(TEXT)
+===+

John Arundell (by 1527 – 17 November 1590), of Lanherne, St. Mawgan-in-Pyder, Cornwall, was an English politician. He was a noted recusant, and a close associate of the Catholic martyr St. Cuthbert Mayne.

Biography 
He was the eldest son of John Arundell (died 1557) and Elizabeth Dannett, daughter of Sir Gerald Dannett of Dannett's Hall, Leicestershire. The Arundells were a wealthy and influential family with close connections to the Tudor dynasty. The head of the senior (Lanherne) branch of the family was often described as "the most important man in the county". The elder John's younger brother Thomas was also a political figure of some eminence, who fell out of  Royal favour and was executed for treason in 1552. John was imprisoned but never brought to trial. Under the Catholic Queen Mary I, the surviving Arundells, who were staunch Catholics, regained much of their influence in Cornwall.

John Arundell married, in 1557, Lady Ann Stanley, widow of Charles Stourton, 8th Baron Stourton, and daughter of Edward Stanley, 3rd Earl of Derby and Lady Dorothy Howard. They had three  children:
 John Arundell (1564–1633), who married Ann Jerningham, daughter of Henry Jerningham
 George Arundell, who married Dorothy Viell
 Thomas Arundell

Arundell was a Member of the Parliament of England for Helston in 1545, Shaftesbury in 1547, Preston in 1555 and Cornwall in 1558.

+===+

(Raw rows)
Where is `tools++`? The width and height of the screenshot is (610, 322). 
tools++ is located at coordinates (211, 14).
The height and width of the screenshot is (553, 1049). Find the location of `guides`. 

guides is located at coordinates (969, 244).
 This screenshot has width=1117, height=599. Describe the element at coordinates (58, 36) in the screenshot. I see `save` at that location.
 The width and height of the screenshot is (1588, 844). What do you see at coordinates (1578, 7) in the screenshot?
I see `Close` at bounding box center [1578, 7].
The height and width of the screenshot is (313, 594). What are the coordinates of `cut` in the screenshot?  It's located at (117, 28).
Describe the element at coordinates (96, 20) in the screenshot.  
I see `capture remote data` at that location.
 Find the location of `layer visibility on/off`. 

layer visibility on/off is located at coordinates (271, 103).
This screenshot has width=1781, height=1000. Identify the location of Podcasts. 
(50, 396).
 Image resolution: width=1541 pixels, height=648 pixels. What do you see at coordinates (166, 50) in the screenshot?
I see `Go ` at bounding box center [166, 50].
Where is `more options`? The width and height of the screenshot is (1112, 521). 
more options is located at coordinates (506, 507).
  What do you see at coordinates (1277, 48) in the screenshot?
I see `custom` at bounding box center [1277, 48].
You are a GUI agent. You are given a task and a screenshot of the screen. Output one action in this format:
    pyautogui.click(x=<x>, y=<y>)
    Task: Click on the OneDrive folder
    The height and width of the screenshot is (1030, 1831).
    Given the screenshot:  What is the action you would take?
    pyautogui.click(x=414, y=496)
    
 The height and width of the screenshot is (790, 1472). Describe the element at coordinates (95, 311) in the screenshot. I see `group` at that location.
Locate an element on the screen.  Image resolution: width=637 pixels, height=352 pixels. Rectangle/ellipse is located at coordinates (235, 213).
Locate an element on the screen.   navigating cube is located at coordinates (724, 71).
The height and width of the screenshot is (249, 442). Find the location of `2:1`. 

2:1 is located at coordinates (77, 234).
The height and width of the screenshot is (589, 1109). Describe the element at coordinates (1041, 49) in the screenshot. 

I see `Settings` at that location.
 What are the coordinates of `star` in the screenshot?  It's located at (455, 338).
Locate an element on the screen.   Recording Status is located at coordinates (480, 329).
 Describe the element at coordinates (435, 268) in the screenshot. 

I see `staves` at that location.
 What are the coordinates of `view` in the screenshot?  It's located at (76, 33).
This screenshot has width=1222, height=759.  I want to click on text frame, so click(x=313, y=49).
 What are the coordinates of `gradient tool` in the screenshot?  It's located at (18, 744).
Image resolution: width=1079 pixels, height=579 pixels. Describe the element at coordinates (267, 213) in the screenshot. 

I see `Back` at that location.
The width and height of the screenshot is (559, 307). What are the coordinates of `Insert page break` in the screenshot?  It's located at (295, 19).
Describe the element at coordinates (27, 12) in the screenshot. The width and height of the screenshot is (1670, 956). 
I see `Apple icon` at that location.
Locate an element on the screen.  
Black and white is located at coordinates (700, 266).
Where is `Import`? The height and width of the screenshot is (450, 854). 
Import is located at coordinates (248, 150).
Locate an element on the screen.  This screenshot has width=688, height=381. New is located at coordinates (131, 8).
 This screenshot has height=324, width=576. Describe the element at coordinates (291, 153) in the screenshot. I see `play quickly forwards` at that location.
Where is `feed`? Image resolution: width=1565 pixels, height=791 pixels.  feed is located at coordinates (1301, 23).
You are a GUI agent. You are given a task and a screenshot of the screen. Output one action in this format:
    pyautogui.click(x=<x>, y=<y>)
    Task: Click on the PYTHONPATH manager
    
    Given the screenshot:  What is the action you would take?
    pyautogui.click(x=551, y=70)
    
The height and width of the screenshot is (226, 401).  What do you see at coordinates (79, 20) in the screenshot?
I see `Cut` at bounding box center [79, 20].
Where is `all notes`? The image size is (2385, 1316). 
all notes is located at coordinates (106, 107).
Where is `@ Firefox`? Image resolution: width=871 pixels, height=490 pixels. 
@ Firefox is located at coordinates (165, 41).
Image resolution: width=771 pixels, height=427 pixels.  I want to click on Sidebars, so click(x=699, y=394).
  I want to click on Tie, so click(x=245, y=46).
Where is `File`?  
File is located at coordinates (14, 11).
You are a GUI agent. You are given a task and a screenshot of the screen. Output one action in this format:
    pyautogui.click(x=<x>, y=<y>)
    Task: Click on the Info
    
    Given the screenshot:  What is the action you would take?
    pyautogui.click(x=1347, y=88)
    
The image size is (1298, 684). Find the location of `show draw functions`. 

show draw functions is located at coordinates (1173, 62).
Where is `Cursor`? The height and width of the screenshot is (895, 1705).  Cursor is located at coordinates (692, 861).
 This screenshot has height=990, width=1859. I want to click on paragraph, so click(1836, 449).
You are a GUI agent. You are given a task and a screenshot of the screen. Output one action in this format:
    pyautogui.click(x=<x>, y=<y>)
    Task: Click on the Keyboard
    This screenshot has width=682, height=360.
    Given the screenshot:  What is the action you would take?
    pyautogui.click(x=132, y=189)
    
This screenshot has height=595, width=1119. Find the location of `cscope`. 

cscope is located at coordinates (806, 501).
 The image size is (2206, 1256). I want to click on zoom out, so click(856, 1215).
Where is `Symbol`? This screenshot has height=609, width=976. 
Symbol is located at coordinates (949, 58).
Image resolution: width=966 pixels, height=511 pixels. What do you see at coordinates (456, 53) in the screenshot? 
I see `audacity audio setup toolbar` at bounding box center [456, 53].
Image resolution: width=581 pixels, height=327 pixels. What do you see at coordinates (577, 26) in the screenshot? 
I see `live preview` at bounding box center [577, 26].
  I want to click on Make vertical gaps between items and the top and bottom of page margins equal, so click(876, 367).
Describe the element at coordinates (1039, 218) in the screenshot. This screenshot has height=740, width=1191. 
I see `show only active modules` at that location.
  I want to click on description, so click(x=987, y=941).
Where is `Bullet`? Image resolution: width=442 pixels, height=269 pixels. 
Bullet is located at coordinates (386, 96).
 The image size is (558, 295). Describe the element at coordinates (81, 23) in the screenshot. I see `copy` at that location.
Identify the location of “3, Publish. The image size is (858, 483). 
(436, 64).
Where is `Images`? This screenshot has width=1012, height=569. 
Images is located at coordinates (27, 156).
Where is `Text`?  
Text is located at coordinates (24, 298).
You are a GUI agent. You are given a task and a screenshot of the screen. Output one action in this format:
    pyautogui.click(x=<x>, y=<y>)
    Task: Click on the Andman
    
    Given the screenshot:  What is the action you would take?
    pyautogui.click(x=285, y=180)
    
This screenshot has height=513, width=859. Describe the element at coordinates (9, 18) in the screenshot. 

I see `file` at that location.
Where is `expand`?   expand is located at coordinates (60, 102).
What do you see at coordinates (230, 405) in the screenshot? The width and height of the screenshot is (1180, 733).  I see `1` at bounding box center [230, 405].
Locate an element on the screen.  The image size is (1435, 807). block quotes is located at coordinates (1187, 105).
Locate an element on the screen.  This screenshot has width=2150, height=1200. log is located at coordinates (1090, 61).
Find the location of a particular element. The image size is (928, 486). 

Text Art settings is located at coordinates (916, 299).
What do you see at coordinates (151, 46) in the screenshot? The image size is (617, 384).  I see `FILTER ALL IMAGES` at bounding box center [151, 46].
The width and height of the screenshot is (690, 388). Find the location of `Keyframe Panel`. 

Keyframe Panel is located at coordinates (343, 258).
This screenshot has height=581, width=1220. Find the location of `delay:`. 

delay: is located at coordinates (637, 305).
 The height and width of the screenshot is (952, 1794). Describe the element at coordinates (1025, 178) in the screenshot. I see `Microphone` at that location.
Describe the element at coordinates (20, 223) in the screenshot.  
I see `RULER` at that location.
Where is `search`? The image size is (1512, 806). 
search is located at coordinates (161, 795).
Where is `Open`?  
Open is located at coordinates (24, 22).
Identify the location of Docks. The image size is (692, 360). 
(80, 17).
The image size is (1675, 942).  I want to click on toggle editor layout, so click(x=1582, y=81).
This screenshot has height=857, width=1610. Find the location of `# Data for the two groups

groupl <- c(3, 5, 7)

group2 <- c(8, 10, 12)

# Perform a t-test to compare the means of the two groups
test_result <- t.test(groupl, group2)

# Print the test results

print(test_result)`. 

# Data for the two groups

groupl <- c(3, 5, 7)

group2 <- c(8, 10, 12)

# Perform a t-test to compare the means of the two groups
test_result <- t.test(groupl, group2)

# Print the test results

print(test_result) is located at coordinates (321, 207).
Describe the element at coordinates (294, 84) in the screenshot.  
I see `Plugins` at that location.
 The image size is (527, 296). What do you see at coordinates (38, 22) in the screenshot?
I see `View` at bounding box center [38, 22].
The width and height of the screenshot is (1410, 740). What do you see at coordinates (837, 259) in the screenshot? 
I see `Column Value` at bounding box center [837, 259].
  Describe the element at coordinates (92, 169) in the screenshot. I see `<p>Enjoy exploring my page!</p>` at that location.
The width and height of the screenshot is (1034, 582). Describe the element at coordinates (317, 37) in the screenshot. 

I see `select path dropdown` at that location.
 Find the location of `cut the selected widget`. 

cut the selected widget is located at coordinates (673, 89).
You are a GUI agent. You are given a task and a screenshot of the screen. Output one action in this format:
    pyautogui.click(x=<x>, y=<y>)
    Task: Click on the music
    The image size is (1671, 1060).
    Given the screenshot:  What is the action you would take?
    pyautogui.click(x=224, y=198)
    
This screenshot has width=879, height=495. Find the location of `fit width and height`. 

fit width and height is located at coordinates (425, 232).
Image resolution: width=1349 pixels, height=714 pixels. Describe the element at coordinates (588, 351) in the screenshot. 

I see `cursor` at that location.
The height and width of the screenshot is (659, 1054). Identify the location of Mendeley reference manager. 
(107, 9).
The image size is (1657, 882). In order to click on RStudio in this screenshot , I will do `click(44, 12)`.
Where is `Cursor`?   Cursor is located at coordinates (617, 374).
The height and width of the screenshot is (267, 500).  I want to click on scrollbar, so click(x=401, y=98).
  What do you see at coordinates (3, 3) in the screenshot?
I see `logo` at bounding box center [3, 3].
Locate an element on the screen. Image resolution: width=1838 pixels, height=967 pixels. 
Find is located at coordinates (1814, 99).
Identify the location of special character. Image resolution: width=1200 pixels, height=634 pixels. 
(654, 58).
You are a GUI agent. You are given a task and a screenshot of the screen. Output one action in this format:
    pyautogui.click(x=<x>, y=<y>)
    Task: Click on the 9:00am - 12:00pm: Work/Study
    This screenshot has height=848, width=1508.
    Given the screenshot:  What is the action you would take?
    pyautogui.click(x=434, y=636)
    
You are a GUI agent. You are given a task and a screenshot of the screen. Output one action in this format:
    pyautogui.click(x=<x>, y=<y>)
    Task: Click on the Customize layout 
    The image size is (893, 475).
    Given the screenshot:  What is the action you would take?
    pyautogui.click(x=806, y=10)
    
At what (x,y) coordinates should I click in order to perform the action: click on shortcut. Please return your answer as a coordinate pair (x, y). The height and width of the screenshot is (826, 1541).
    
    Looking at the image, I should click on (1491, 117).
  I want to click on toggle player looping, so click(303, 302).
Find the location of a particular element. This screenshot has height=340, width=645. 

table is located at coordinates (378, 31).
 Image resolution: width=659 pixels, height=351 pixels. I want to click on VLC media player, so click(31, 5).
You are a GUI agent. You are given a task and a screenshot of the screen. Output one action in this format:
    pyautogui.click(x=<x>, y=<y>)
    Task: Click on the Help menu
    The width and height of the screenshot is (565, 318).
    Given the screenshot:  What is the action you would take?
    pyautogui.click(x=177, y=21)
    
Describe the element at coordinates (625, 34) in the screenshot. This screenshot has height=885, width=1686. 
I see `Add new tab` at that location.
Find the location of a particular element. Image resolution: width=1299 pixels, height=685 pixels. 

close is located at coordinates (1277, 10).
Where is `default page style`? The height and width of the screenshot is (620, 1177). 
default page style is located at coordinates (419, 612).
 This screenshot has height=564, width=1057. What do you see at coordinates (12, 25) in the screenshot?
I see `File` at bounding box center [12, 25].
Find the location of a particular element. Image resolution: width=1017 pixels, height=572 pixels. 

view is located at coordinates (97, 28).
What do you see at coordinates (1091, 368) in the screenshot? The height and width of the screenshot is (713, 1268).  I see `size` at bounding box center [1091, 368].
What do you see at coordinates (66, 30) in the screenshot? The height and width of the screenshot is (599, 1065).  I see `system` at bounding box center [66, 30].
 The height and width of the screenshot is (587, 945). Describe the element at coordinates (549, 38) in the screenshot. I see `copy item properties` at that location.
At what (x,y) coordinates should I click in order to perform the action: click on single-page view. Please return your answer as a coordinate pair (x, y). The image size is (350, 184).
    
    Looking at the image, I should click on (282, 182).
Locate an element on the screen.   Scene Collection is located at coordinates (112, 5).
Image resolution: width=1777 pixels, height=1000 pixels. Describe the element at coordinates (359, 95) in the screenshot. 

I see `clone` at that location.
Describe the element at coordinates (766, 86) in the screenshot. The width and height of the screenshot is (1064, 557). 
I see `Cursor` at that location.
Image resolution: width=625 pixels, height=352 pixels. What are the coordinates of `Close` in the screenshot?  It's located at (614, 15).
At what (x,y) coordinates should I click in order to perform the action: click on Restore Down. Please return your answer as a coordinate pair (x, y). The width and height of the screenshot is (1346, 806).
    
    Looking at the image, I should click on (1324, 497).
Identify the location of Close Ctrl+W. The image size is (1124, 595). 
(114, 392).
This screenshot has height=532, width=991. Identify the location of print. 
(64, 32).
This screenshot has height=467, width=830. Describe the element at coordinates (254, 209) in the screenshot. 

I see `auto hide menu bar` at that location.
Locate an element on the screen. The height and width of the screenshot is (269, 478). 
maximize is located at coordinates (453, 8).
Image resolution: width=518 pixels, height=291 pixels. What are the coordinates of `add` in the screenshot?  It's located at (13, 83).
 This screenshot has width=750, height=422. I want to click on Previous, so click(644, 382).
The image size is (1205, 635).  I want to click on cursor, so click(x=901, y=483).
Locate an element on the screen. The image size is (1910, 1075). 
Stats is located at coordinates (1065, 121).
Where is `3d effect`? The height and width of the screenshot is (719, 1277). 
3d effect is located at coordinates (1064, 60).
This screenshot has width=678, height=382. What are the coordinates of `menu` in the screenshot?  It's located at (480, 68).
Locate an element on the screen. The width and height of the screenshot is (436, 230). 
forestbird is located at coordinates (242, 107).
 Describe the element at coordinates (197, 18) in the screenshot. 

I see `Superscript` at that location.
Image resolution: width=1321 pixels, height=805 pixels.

+===+

(TASKS AND EXERCISES)
1. In the John Arundell biography, shorten the paragraph beginning "John Arundell married, in 1557" into a single sentence that keeps its main facts.
2. Pick up the John Arundell biography after its last sentence and carry it on.
These rows are separate material and have no connection to the John Arundell biography.

(RESULTS IN ORDER)
1. In 1557 John Arundell married Lady Ann Stanley, widow of Charles Stourton, 8th Baron Stourton, and daughter of Edward Stanley, 3rd Earl of Derby, and Lady Dorothy Howard; they had three children.

2.
Recusant 

Like his father, and many other members of the Arundell family, he was an open Roman Catholic. He refused to subscribe to the Act of Uniformity 1559 and rarely attended Anglican services (despite the legal obligation to do so at least once a week, on pain of a fine). He was a close associate of the martyr Cuthbert Mayne, and paid for the education of another Catholic martyr, John Cornelius, later to be the family chaplain. Because of his standing in the community, he was left in peace until 1577, when his association with Cuthbert Mayne became public knowledge. He was arrested and spent some years in the Tower of London, and was later imprisoned in Ely Palace, from which he was released shortly before his death: he was also heavily fined by the Star Chamber.

His widow continued to engage in openly recusant activities. John Cornelius served as her private chaplain, even though harbouring a Catholic priest had been made a capital offence by the Jesuits, etc. Act 1584. Cornelius was tried and executed under the same Act in 1594, but Lady Arundell was apparently left in peace. She died in 1602.

Ancestry

References

1590 deaths
People from St Mawgan
Members of the Parliament of England for Helston
English MPs 1545–1547
English MPs 1547–1552
English MPs 1555
English MPs 1558
John (1527)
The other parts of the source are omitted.